Saturday, April 28, 2007

Financial co-ops get technical assistance

 

 

By Jun Vallecera

Reporter

 

LOCAL authorities are getting help from abroad to put financial order in the chaotic world of financial cooperatives around the country that take the depositor’s money but is rarely held accountable for it.

The president of the nongovernment organization called Emerge said Thursday that some 28,000 financial cooperatives receive money from the public.

Mario B. Lamberte, team leader for banking and capital markets at Emerge, said in an interview the danger lies in the fact that financial cooperatives are rarely held to account for themselves when making financial transactions.

“Financial cooperatives are the least regulated among institutions and those that are actually examined fail to meet even the most basic of prudential standards,” he said.

Help comes in the form of a technical assistance from the United States Agency for International Development (USAID) worth $500,000 or P24 million at the current rate of exchange.

The money will help fund the training of personnel of the Cooperatives Development Authority on the basics of financial operations and responsibility that comes with lending money.

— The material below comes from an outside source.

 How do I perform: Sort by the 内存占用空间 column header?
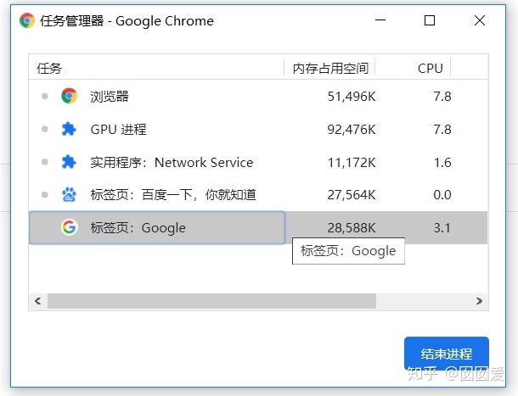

“This money is for a complete regime change and help convert a very weak agency into an effective and efficient regulator,” Lamberte said.

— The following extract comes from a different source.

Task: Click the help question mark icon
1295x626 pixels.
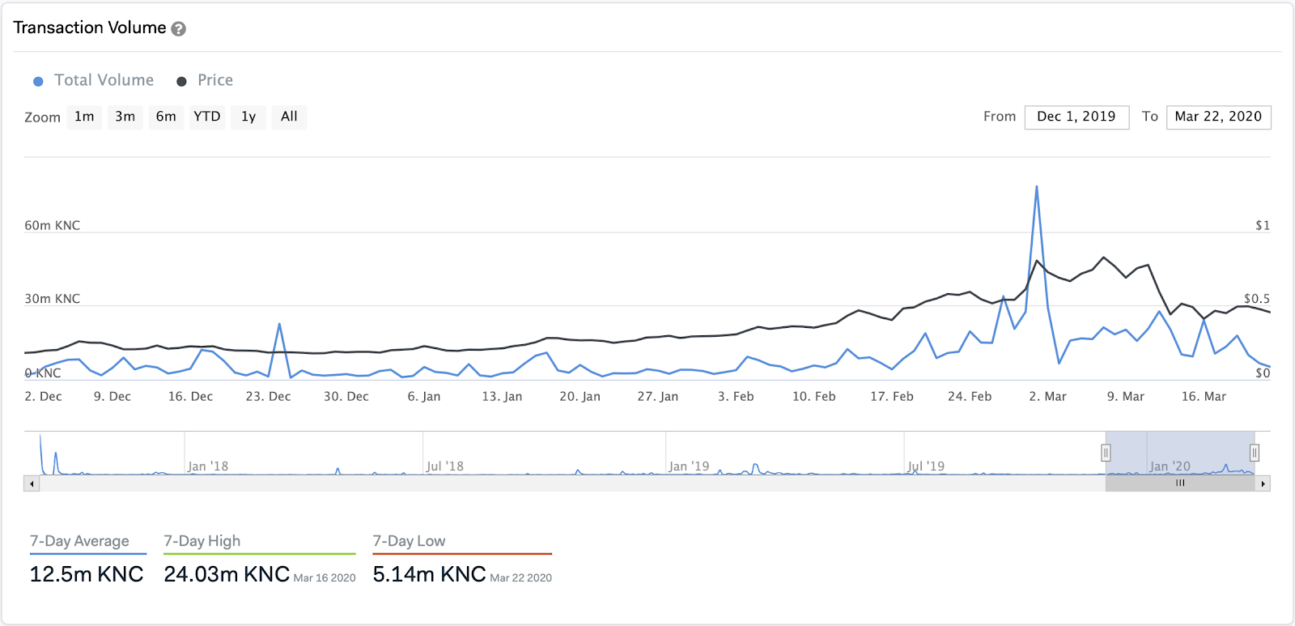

The bulk of CDA’s time and resources is spent on the settlement of disputes rather than enforcing regulatory standards deposit-taking institution are expected to observe, the former executive at the Philippine Institute for Developmental Studies, a government think tank, said.

The CDA merely registers applicant institutions and rarely ever takes the time to read what the institutions have written on the blank spaces, according to Lamberte.

This was why cooperative executives often engage in self-dealing transactions or in so-called DOSRI loans with the CDA none the wiser for it, he said.

And because cooperatives get away with financial murder by remaining under loose CDA supervision, there was no incentive for them to upgrade to the level of banks where tight Bangko Sentral ng Pilipinas supervision keeps the industry on its toes 24/7, according to Lamberte.